The MIT team, led by Ian Hunter, the George N. Hatsopoulos Professor of Mechanical Engineering, has now added to the available alternatives, a device which is capable of delivering in a controlled manner varying doses at various depths.

The design of this new innovation is built around a mechanism which employs a small, powerful magnet, called a Lorentz-force actuator, surrounded by a coil of wire attached to the piston inside a drug ampoule. The application of current interacts with the magnetic field that produces a force which pushes the piston forward and ejects forth the drug at a pressure and velocity equitable to that of the speed of sound in air, through the ampoule's nozzle, whose opening is almost as wide as a mosquito's proboscis.

The amount of current applied can control the imparted speed and velocity to the drug as well as the speed of the coil; the MIT team have generated pressure profiles that modulate the current and the resultant waveforms as an observation consist of two distinct high and low pressure phases which control the depth of the drug injected and the spread and absorption of it respectively.
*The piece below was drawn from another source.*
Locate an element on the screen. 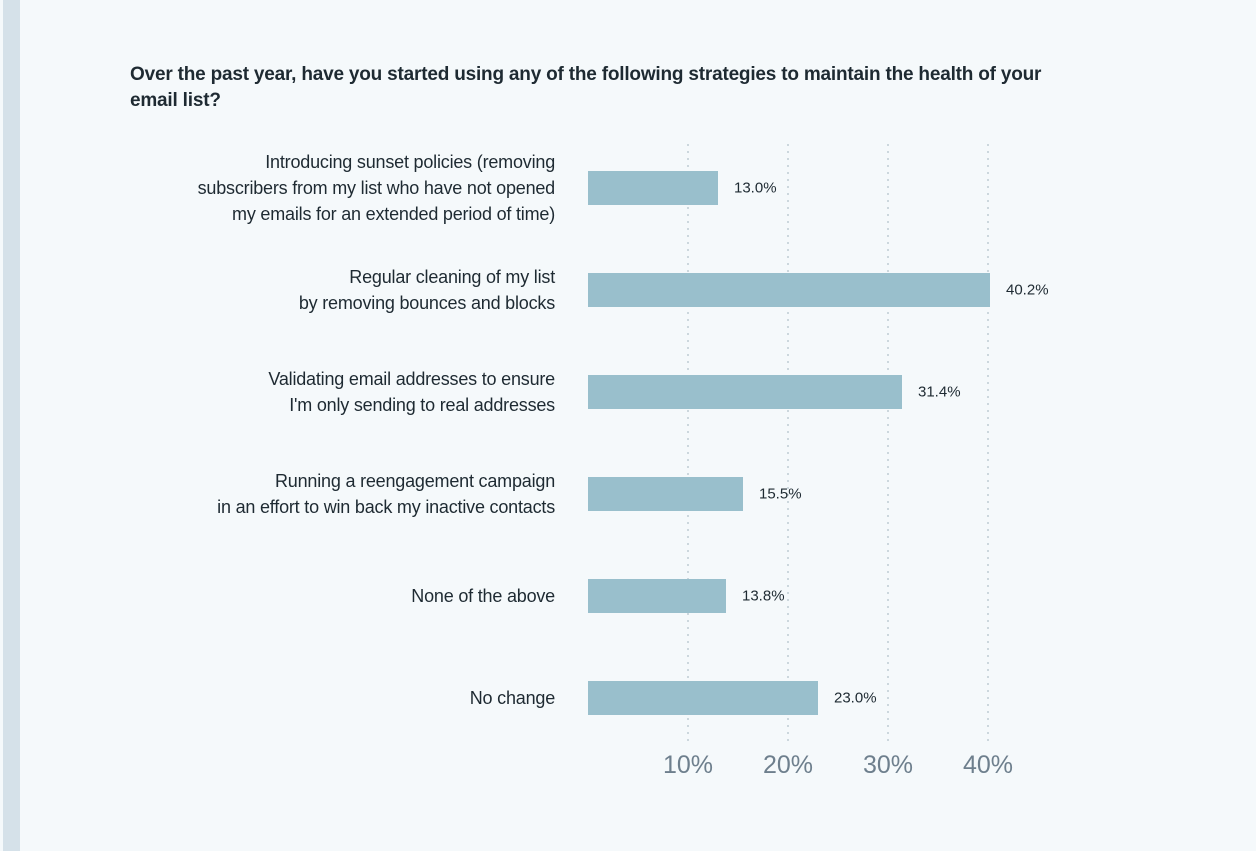  x-tick-label: 20% is located at coordinates (788, 765).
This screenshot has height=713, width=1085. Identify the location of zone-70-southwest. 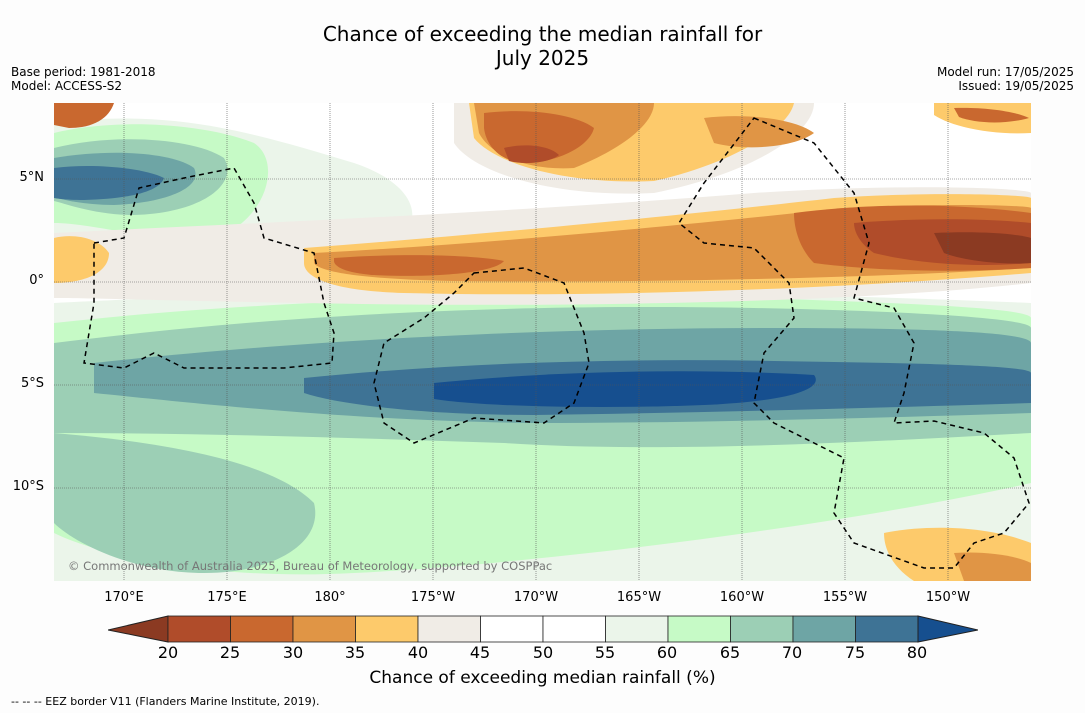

The tests arrived at the conclusion that various skin types may require different waveforms to regulate the adequate volumes of drugs and to the desired depth.

As the next step now the team is trying to develop a version of the device that can deliver drugs that are ordinarily found in a powdered form in a transdermal way, which would employ a technique of liquefying the drugs by vibrations so that the "fluidized" form of the drugs can be delivered through the skin in a way much like how liquid drugs can.

The Journal of Medical and Engineering Physics holds reports of the development of this technique by the team.